Não, pode terminar de jogar fora, eu espero.
Terminou?
Ótimo.
Senta
ai, deixa eu te contar uma história.
Se
é longa? Pô, nem sei. Eu não inventei ainda.
Risos
ecoaram no ar, enquanto ele abria a janela da sala. Aquele que estava fechando
a tampa de lixo virou-se e seguiu o caminho de concreto que levava até a porta.
Era uma casa simples, tinha uns cômodos, uns quartos e um banheiro. Parecia uma
caixa de sapato do lado de fora. E de dentro também.
Era
branca, toda branca, dentro e fora. As portas eram de madeira, pintadas de
madeira. Da cor que você preferir, porque os dois não ligavam.
Os
dois estavam sentados no sofá agora. Ele estava seco, como sempre. O couro
colava e logo logo estaria suado também. E seco, não mais.
Enquanto
você recolhia toda aquela sujeira, eu estava lavando a louça.
Sim,
aquela que estava na pia.
Porcelana?
Não, não temos porcelana.
Era
branco, sempre foi branco.
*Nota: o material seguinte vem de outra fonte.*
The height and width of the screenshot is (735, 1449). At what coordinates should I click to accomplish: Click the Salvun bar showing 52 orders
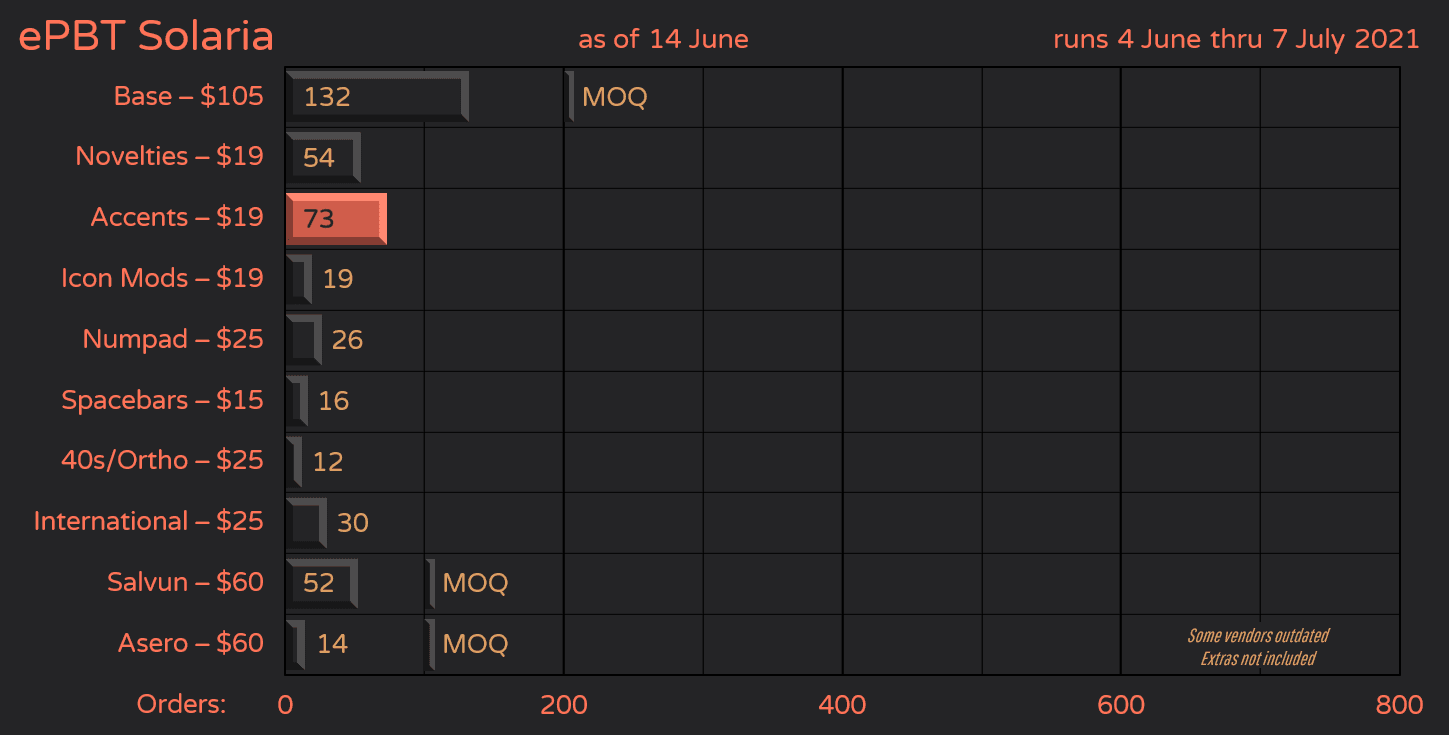321,583

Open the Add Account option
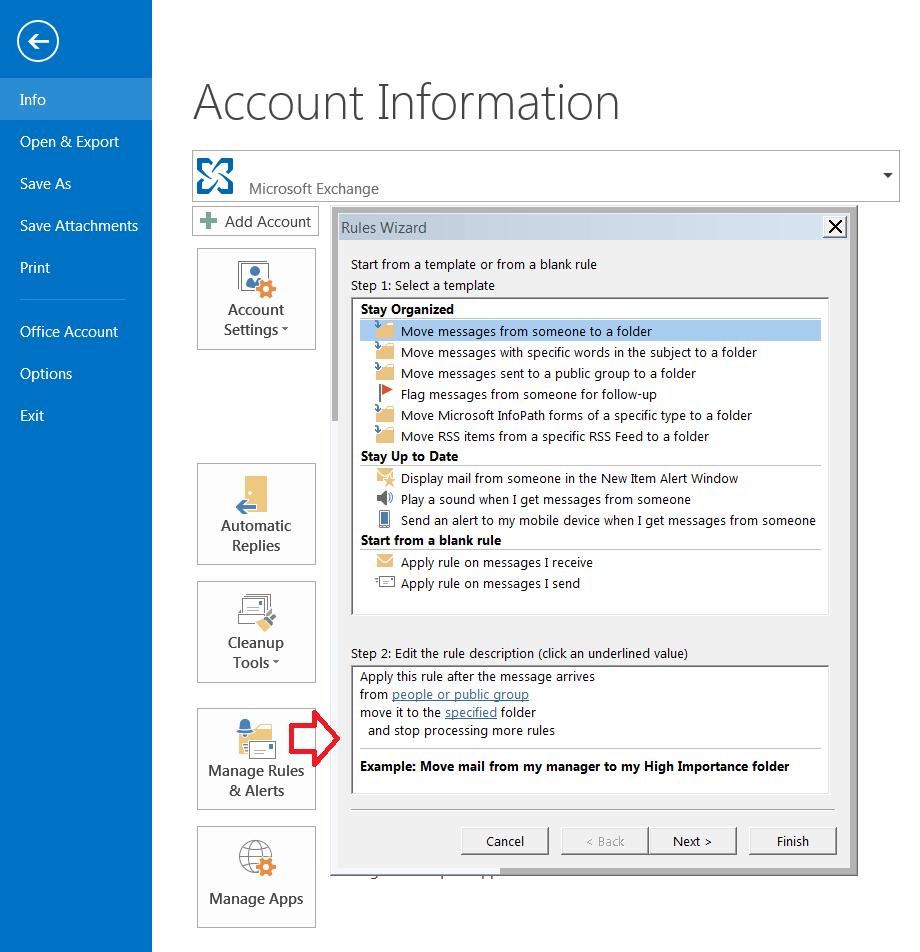[255, 221]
Mas nunca foi porcelana.
Te
enganaram? Como, se quem comprou fui eu?
Me
enganaram? Não, acho que não. O preço era razoável.
Mas
era isso que eu ia te contar? Não, claro que não.
Mas
eu não inventei ainda, então pode ir fazer o que tem que fazer.
E
então ele se levantou do sofá. Qual deles? Os dois, ora. Ou um só, não sei. Não
deu tempo de ver, eu tenho outras coisas para fazer também, não posso só ficar
narrando a história. Minha comida está no fogo cara, paciência. Não, na panela,
que está no fogão, com uma chama embaixo. Pensou que eu carbonizava o que comia?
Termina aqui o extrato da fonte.